I followed the instructions on the applicator (you're supposed to rinse it thoroughly with mineral spirits (paint thinner) before using it). I was all excited to start applying the first coat. I poured some of the poly on, made a stroke, and then another. Let's see how it looked!
Failtastic. That's how it looked. The goddamn applicator was leaving linty fuzzies all over my extremely clean, sanded and stained and previously-perfect (well, maybe not) floor. WTF is that about. Reading the can told me I could also use a foam brush, and so that's what I did. I discarded the stupid $15 lambswool applicator, picked up the slimy, sticky fuzzies as best I could, and found a $0.50 foam paintbrush in the basement. It was small, but I did the whole floor with two of these:
It took a while. Here it is, almost done!
I gave it a generous 3 days to dry, in which we did not walk on the floor or even open the door to that room. Apparently 24 hours is enough, but with our humidity I wanted to be sure it was dry before I did any sanding. This Old House recommended a pole sander for sanding between coats.
Y'all: this is what a pole sander looks like.
I looked at them at Lowes. They're about $20 for the tool, then you have to buy special sanding attachments for them. Lucky me! I already had a comparable tool in my basement!
It did a good job, too.
See? The floor isn't as glossy anymore.
I put a second coat of polyurethane on after sanding. I did not take any pictures. Just scroll up and look at the first coat when it was done - it looked exactly the same. After that second coat dried though, I wasn't entirely happy with the smoothness of the floor and I didn't think that hand-sanding was the trick. I broke out my orbital sander (with 220 grit) and quickly went over the floor with that. I think I used up four pieces of sandpaper getting the bumps and lumps off. I assume these imperfections occurred because I did not sand the floor well enough before staining. If I could travel back in time, I'd tell myself to go over it one more time with the drum sander, using a finer grit. Anyway, sanding it this way really helped.

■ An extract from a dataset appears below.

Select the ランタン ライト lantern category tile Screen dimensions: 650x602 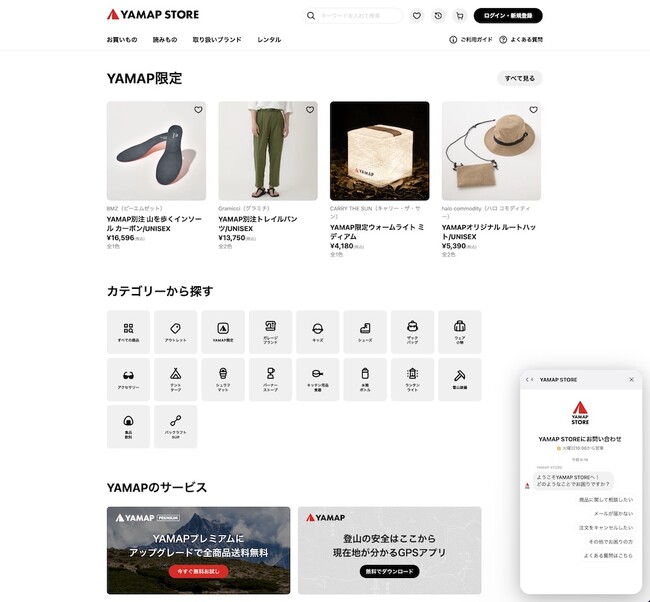(x=412, y=379)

Because after three coats, look! (But take note: the color is truer in the photos above. It is not quite this golden (though I wish it was!!). I will try to pay more attention to my color-correcting in the future.)
And Rusty was so happy to be allowed access to his window once again!

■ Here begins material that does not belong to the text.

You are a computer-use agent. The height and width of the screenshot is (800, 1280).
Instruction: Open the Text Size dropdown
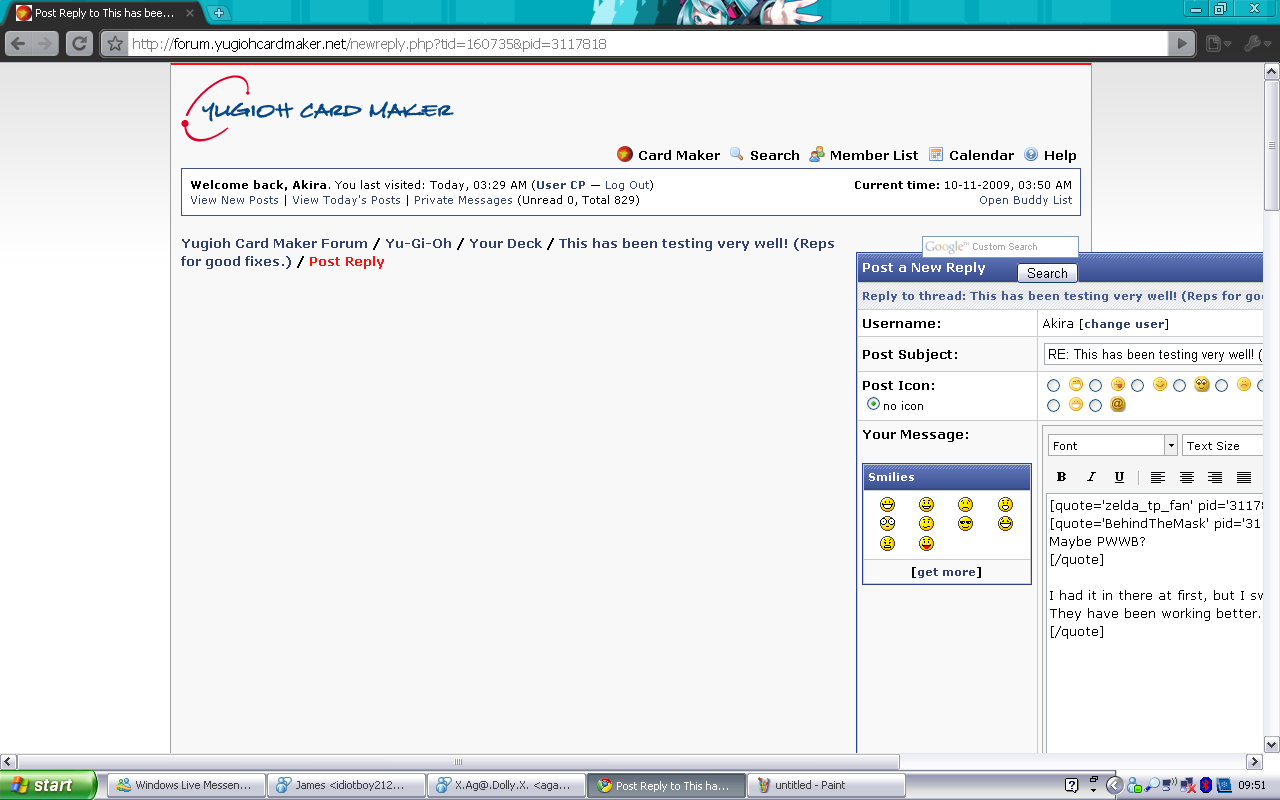tap(1222, 445)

I took these photos on Sunday.
You can see that I have taped up the floor. I decided to go this route to touch up the quarter-round trim rather than removing it prior to beginning work on the floor. There were two reasons for this:
1) I forgot/it didn't occur to me until it was too late.
2) The quarter-round trim is really painted on. It'd probably damage the rest of the trim if I tried to pry it off.
Anyway, I painted the trim on Sunday (but neglected to take any photos). The end of this project is near! I can feel it!